*** THE INPUT ***

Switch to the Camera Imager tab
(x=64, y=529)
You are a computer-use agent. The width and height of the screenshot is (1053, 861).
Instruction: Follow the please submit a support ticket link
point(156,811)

***

TASK BRIEF: Copy word for word every line of the records from the one containing "You are a computer-use" through the end of the records, inclusive.

ANSWER IN FULL:
You are a computer-use agent. The width and height of the screenshot is (1053, 861).
Instruction: Follow the please submit a support ticket link
point(156,811)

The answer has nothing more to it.